BEGIN Material shown
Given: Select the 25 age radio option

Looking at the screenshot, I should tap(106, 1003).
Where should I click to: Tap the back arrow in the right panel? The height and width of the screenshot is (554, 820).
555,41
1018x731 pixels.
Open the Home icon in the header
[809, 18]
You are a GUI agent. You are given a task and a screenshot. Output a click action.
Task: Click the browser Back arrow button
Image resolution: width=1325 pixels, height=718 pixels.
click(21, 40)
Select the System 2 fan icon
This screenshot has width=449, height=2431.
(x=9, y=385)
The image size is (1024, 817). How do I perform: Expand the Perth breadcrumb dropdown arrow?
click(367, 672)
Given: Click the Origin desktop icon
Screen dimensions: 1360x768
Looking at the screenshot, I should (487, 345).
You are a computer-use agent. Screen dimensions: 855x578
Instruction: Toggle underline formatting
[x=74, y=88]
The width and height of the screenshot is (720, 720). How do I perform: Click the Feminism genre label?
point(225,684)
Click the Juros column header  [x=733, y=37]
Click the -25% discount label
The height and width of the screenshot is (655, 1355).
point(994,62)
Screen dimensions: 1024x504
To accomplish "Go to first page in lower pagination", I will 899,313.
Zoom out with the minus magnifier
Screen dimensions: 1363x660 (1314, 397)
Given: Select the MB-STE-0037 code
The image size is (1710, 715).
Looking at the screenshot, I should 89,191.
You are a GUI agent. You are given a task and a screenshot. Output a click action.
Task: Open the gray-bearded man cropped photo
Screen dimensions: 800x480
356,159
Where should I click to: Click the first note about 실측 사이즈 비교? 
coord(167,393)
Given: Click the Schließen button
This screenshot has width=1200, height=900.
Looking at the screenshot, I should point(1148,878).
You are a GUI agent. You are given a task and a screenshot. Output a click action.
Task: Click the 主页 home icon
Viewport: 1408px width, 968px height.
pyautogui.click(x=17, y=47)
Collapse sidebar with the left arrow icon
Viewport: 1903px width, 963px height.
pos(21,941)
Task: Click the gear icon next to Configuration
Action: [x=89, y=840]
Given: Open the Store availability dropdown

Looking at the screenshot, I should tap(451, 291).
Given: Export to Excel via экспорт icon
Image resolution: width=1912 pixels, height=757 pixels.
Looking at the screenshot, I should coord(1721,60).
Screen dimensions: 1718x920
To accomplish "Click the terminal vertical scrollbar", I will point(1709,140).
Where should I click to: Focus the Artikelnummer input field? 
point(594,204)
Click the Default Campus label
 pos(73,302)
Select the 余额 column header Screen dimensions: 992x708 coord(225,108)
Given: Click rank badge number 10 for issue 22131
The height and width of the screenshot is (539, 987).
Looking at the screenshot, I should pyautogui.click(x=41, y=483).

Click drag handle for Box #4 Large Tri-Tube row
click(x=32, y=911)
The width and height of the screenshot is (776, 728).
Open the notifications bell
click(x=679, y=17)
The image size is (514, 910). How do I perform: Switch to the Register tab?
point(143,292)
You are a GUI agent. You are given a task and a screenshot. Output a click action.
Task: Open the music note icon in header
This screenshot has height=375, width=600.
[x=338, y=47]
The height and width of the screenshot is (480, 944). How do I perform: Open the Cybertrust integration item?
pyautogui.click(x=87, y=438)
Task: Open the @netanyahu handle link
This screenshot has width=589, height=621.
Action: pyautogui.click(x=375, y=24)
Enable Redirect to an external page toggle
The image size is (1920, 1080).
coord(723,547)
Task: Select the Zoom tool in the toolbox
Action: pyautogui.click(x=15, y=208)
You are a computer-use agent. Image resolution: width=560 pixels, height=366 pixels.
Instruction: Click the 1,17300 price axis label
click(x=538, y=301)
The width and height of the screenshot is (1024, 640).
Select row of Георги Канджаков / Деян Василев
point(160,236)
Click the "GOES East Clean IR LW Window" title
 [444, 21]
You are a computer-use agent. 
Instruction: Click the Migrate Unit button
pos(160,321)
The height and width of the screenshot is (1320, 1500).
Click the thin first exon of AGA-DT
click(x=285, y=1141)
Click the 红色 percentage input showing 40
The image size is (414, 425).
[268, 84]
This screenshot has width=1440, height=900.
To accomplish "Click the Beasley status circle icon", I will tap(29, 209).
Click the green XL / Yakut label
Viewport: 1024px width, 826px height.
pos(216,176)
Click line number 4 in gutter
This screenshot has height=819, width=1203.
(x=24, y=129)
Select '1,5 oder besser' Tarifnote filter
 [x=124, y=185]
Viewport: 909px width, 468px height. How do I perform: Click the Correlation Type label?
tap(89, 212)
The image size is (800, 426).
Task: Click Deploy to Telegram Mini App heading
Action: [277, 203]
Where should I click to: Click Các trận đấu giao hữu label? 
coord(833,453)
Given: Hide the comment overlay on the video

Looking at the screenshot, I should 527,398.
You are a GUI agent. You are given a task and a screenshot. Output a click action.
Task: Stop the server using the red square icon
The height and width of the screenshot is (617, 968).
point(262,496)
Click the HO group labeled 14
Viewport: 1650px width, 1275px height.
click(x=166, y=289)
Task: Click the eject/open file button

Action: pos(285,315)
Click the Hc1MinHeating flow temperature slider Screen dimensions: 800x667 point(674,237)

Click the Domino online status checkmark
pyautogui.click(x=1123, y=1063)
END Material shown
_Description of the task_
Type the entries out again so that they match exactly.

_Written answer_
Given: Select the 25 age radio option

Looking at the screenshot, I should tap(106, 1003).
Where should I click to: Tap the back arrow in the right panel? The height and width of the screenshot is (554, 820).
555,41
1018x731 pixels.
Open the Home icon in the header
[809, 18]
You are a GUI agent. You are given a task and a screenshot. Output a click action.
Task: Click the browser Back arrow button
Image resolution: width=1325 pixels, height=718 pixels.
click(21, 40)
Select the System 2 fan icon
This screenshot has width=449, height=2431.
(x=9, y=385)
The image size is (1024, 817). How do I perform: Expand the Perth breadcrumb dropdown arrow?
click(367, 672)
Given: Click the Origin desktop icon
Screen dimensions: 1360x768
Looking at the screenshot, I should (487, 345).
You are a computer-use agent. Screen dimensions: 855x578
Instruction: Toggle underline formatting
[x=74, y=88]
The width and height of the screenshot is (720, 720). How do I perform: Click the Feminism genre label?
point(225,684)
Click the Juros column header  [x=733, y=37]
Click the -25% discount label
The height and width of the screenshot is (655, 1355).
point(994,62)
Screen dimensions: 1024x504
To accomplish "Go to first page in lower pagination", I will 899,313.
Zoom out with the minus magnifier
Screen dimensions: 1363x660 (1314, 397)
Given: Select the MB-STE-0037 code
The image size is (1710, 715).
Looking at the screenshot, I should 89,191.
You are a GUI agent. You are given a task and a screenshot. Output a click action.
Task: Open the gray-bearded man cropped photo
Screen dimensions: 800x480
356,159
Where should I click to: Click the first note about 실측 사이즈 비교? 
coord(167,393)
Given: Click the Schließen button
This screenshot has width=1200, height=900.
Looking at the screenshot, I should point(1148,878).
You are a GUI agent. You are given a task and a screenshot. Output a click action.
Task: Click the 主页 home icon
Viewport: 1408px width, 968px height.
pyautogui.click(x=17, y=47)
Collapse sidebar with the left arrow icon
Viewport: 1903px width, 963px height.
pos(21,941)
Task: Click the gear icon next to Configuration
Action: [x=89, y=840]
Given: Open the Store availability dropdown

Looking at the screenshot, I should tap(451, 291).
Given: Export to Excel via экспорт icon
Image resolution: width=1912 pixels, height=757 pixels.
Looking at the screenshot, I should coord(1721,60).
Screen dimensions: 1718x920
To accomplish "Click the terminal vertical scrollbar", I will point(1709,140).
Where should I click to: Focus the Artikelnummer input field? 
point(594,204)
Click the Default Campus label
 pos(73,302)
Select the 余额 column header Screen dimensions: 992x708 coord(225,108)
Given: Click rank badge number 10 for issue 22131
The height and width of the screenshot is (539, 987).
Looking at the screenshot, I should pyautogui.click(x=41, y=483).

Click drag handle for Box #4 Large Tri-Tube row
click(x=32, y=911)
The width and height of the screenshot is (776, 728).
Open the notifications bell
click(x=679, y=17)
The image size is (514, 910). How do I perform: Switch to the Register tab?
point(143,292)
You are a GUI agent. You are given a task and a screenshot. Output a click action.
Task: Open the music note icon in header
This screenshot has height=375, width=600.
[x=338, y=47]
The height and width of the screenshot is (480, 944). How do I perform: Open the Cybertrust integration item?
pyautogui.click(x=87, y=438)
Task: Open the @netanyahu handle link
This screenshot has width=589, height=621.
Action: pyautogui.click(x=375, y=24)
Enable Redirect to an external page toggle
The image size is (1920, 1080).
coord(723,547)
Task: Select the Zoom tool in the toolbox
Action: pyautogui.click(x=15, y=208)
You are a computer-use agent. Image resolution: width=560 pixels, height=366 pixels.
Instruction: Click the 1,17300 price axis label
click(x=538, y=301)
The width and height of the screenshot is (1024, 640).
Select row of Георги Канджаков / Деян Василев
point(160,236)
Click the "GOES East Clean IR LW Window" title
 [444, 21]
You are a computer-use agent. 
Instruction: Click the Migrate Unit button
pos(160,321)
The height and width of the screenshot is (1320, 1500).
Click the thin first exon of AGA-DT
click(x=285, y=1141)
Click the 红色 percentage input showing 40
The image size is (414, 425).
[268, 84]
This screenshot has width=1440, height=900.
To accomplish "Click the Beasley status circle icon", I will tap(29, 209).
Click the green XL / Yakut label
Viewport: 1024px width, 826px height.
pos(216,176)
Click line number 4 in gutter
This screenshot has height=819, width=1203.
(x=24, y=129)
Select '1,5 oder besser' Tarifnote filter
 [x=124, y=185]
Viewport: 909px width, 468px height. How do I perform: Click the Correlation Type label?
tap(89, 212)
The image size is (800, 426).
Task: Click Deploy to Telegram Mini App heading
Action: [277, 203]
Where should I click to: Click Các trận đấu giao hữu label? 
coord(833,453)
Given: Hide the comment overlay on the video

Looking at the screenshot, I should 527,398.
You are a GUI agent. You are given a task and a screenshot. Output a click action.
Task: Stop the server using the red square icon
The height and width of the screenshot is (617, 968).
point(262,496)
Click the HO group labeled 14
Viewport: 1650px width, 1275px height.
click(x=166, y=289)
Task: Click the eject/open file button

Action: pos(285,315)
Click the Hc1MinHeating flow temperature slider Screen dimensions: 800x667 point(674,237)

Click the Domino online status checkmark
pyautogui.click(x=1123, y=1063)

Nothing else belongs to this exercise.